| Trecho do texto |
-.-.-
Autonomia do INEP

Circulou pela internet uma carta dos funcionários do INEP pedindo a autonomia do órgão. Em meio ao segundo turno das eleições, fez coro com o debate da autonomia do Banco Central. E portanto, foi visto pelo mesmo ângulo. Mais ainda, foi confundido com eventuais manobras para esconder dados em período eleitoral por parte do governo. Nada mais inadequado para o real debate sobre o futuro do INEP.

A autonomia não é o maior problema do INEP. O grande problema é que ele se converteu em um administrador de provas terceirizadas. Não faz estudos e pesquisa como o nome pede. Nem sequer tem um relatório decente sobre as avaliações que administra e que são feitas por terceirizadas. Dedica-se desde Fernando Henrique Cardoso a ser um enclave destinado a propagar e aplicar as teses da responsabilização – com variações de ênfase apenas. No passado houve uma presidenta do orgão que até tentou devolvê-lo aos trilhos, durou pouco.
-.-.-
| Dados |
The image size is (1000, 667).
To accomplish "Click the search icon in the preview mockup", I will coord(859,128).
-.-.-
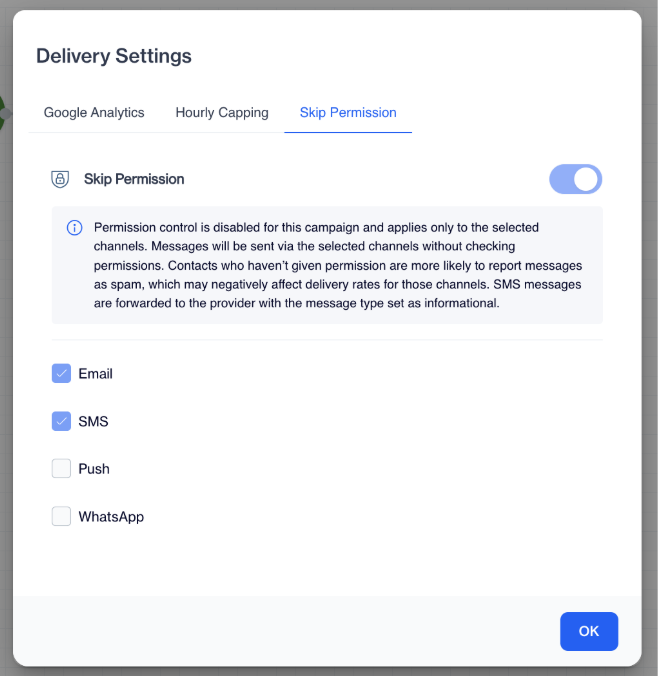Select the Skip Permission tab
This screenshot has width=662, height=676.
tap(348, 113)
-.-.-
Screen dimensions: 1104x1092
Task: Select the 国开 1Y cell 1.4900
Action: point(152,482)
-.-.-
| Tarefas escritas |
(a) Pode formatar como tabela Markdown, com as colunas Nº e Conteúdo, as linhas dos registros que começam na linha com "The image size is (1000, 667)." e seguem até a linha com "I will coord(859,128).", incluindo as duas e omitindo linhas em branco?
(b) Pode retomar o texto sobre a autonomia do INEP e continuá-lo a partir do ponto em que ele termina?

| Respostas por tarefa |
(a)
| Nº | Conteúdo |
|---|---|
| 1 | The image size is (1000, 667). |
| 2 | To accomplish "Click the search icon in the preview mockup", I will coord(859,128). |

(b)
Ao solicitar a autonomia do INEP, seus servidores ocultam os reais problemas do órgão e não perceberam (creio eu) que podem estar engrossando o caldo pela privatização do INEP. E por não ter explicitado todas estas confusões, sou contra o teor simplista da proposta.

Mesmo a desejada autonomia precisa ser qualificada. No caso do BC, a autonomia é reivindicada para colocar o Banco Central sob controle da iniciativa privada para que, independentemente da política do governo, seja feito o que o mercado quer. Não vejo diferente uma eventual autonomia do INEP. E isso me parece inadequado pois o INEP, mesmo com o que restou dele, deve estar inserido em uma política educacional e não ser autônomo para, ao arrepio do MEC, fazer sua própria política educacional “ad hoc”. Se deixar, o INEP vira um órgão ligado à presidência da república, como no Chile.

Os processos de avaliação não são centrais quando se pensa a questão da organização global do trabalho pedagógico da escola – ao contrário, são subsidiários. Já vimos recentemente o INEP querendo definir até mesmo o currículo nacional, quando tal responsabilidade é da Secretaria de Educação Básica do MEC.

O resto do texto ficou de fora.